School is starting this week, and I cannot help but wonder how many seniors feel snubbed when they don’t receive the title of captain. I wonder how often conflict arises between coaches and parents when their kids don’t get the title? Or between coaches and athletes when they feel snubbed? Or between the captains and other members who feel their teammates didn’t deserve it? My junior year and first year on the dance team, there were six seniors graduating. When the coach announced who the captains were, one of the seniors was so upset she didn’t get the title, she quit.

What is the best way to handle this conflict if you are not named the captain and you feel like you should have?

  1. Think before you speak. The girl on my team quit before talking to the coach. She also made a lot of negative and nasty comments about the girls who had been named the captains, as well as the coach. Before jumping to conclusions, try to put yourself in your coach’s shoes and ask yourself why they may not have made you captain? Are you frequently late to practice? Do you have leader qualities or are you more of a follower? Don’t talk badly about other teammates or your coach, that just appears immature.

*STORED ROWS*
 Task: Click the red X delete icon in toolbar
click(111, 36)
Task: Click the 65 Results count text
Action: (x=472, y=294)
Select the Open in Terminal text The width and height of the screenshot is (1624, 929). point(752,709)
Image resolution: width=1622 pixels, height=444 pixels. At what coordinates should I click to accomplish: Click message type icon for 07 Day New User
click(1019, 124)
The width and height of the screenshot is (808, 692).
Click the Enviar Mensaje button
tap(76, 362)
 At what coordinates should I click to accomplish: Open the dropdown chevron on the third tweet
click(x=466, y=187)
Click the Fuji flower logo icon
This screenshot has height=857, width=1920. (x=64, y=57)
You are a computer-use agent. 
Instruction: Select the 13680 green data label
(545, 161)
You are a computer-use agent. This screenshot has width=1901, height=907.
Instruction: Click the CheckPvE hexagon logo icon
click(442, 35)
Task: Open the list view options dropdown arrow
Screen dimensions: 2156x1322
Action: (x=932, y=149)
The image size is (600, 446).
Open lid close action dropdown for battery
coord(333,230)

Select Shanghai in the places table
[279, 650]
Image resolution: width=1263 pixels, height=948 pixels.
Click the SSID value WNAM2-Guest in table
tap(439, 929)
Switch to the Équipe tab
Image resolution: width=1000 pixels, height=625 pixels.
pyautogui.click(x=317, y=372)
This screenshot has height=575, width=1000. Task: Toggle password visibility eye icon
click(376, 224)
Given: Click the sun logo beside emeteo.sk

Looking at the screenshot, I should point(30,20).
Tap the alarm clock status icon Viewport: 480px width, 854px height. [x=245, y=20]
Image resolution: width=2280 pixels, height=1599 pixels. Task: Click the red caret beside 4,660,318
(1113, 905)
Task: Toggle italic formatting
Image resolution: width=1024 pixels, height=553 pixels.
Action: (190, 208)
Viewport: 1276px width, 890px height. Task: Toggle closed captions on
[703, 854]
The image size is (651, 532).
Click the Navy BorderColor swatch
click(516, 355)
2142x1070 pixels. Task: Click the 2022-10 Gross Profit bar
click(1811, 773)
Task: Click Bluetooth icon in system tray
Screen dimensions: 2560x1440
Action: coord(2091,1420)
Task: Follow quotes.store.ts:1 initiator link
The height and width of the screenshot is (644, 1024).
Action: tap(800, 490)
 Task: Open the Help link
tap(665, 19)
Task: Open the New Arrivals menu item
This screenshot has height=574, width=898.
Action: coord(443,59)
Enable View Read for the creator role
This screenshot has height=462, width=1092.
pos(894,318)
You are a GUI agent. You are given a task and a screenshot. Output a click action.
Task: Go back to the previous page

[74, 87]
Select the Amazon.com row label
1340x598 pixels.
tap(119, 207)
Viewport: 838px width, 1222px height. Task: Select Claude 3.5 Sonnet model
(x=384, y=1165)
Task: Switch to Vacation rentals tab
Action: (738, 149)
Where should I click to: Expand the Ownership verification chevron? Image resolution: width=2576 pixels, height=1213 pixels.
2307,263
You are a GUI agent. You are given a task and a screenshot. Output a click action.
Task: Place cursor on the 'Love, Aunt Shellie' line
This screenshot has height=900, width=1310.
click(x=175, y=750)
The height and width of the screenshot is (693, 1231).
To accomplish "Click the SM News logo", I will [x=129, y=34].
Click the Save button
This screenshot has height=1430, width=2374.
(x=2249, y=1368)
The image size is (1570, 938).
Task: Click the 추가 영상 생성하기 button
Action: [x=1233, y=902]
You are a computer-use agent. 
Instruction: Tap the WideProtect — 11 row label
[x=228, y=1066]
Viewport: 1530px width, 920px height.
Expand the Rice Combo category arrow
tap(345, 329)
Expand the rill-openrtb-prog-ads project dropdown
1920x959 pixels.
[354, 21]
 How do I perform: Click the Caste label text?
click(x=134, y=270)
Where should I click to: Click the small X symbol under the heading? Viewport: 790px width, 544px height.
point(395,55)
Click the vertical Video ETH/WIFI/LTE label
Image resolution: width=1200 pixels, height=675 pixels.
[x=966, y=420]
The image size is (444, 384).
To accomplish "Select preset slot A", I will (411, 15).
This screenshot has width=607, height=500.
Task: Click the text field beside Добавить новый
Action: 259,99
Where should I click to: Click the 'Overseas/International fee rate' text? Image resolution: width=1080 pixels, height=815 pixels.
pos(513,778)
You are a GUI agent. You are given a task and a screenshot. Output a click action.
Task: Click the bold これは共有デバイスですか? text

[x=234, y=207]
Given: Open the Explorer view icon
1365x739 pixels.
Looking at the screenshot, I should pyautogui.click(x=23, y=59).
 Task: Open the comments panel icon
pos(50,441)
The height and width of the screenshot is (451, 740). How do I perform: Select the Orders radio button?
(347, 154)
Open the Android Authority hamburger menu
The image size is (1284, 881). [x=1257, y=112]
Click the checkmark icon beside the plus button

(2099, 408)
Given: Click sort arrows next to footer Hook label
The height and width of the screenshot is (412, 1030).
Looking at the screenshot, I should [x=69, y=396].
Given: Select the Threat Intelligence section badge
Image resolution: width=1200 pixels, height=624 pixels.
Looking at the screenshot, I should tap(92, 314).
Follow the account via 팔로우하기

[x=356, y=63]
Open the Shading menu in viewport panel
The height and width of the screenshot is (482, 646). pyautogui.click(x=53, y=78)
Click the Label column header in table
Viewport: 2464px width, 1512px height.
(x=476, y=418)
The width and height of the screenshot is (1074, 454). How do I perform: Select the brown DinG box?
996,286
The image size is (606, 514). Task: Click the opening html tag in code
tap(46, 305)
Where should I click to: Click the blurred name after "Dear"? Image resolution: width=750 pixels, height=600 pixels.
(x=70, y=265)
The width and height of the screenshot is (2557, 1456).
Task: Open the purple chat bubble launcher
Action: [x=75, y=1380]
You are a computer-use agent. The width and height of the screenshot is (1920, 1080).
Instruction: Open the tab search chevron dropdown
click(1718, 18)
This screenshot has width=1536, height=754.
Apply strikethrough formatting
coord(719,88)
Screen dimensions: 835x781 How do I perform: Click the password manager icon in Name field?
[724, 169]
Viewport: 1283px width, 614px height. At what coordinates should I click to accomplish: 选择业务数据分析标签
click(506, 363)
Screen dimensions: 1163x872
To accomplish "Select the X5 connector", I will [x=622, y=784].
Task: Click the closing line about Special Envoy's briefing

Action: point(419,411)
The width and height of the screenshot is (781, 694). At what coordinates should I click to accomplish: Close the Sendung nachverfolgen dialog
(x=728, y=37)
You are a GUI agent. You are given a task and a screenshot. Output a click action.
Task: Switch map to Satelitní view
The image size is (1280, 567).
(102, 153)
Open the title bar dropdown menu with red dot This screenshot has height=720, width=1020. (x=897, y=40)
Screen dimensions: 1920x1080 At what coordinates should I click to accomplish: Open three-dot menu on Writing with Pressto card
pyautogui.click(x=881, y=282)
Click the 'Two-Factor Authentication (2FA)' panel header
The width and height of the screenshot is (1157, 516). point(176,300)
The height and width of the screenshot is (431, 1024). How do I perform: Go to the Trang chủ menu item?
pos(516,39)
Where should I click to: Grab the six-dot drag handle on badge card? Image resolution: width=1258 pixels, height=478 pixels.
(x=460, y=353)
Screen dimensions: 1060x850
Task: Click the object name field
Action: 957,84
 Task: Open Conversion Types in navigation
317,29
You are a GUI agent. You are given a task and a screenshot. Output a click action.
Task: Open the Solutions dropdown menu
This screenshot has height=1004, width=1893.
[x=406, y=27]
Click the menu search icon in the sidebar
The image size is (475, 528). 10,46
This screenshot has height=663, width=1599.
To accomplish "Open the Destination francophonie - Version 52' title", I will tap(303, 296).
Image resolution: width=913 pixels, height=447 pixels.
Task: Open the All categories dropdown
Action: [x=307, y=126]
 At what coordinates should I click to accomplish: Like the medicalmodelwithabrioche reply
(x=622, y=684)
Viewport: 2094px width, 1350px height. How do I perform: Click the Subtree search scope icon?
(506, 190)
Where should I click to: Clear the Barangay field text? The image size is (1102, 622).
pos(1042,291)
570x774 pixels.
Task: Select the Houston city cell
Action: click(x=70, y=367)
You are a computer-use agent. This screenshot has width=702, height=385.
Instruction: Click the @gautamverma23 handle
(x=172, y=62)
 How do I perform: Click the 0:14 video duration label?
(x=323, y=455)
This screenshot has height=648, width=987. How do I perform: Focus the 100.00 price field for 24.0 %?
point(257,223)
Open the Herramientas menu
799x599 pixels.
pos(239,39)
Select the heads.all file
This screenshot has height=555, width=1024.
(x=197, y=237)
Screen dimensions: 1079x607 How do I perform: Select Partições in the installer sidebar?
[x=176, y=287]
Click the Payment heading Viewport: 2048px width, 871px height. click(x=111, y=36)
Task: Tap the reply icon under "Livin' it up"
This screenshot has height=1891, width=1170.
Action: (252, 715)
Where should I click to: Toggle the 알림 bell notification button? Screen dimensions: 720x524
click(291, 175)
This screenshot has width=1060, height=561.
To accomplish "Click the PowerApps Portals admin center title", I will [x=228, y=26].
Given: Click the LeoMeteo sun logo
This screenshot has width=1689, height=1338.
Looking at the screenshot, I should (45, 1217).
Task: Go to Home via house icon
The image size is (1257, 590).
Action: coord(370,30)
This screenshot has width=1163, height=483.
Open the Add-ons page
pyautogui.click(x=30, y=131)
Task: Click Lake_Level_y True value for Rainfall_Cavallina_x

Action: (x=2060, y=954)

*THINGS TO DO*
a. According to the passage about team captains, how many seniors were graduating in the writer's junior year on the dance team?
b. Transcribe the passage about team captains from "School is starting" up to and including "title, she quit.".

*THE REPLIES*
a. Six

b.
School is starting this week, and I cannot help but wonder how many seniors feel snubbed when they don’t receive the title of captain. I wonder how often conflict arises between coaches and parents when their kids don’t get the title? Or between coaches and athletes when they feel snubbed? Or between the captains and other members who feel their teammates didn’t deserve it? My junior year and first year on the dance team, there were six seniors graduating. When the coach announced who the captains were, one of the seniors was so upset she didn’t get the title, she quit.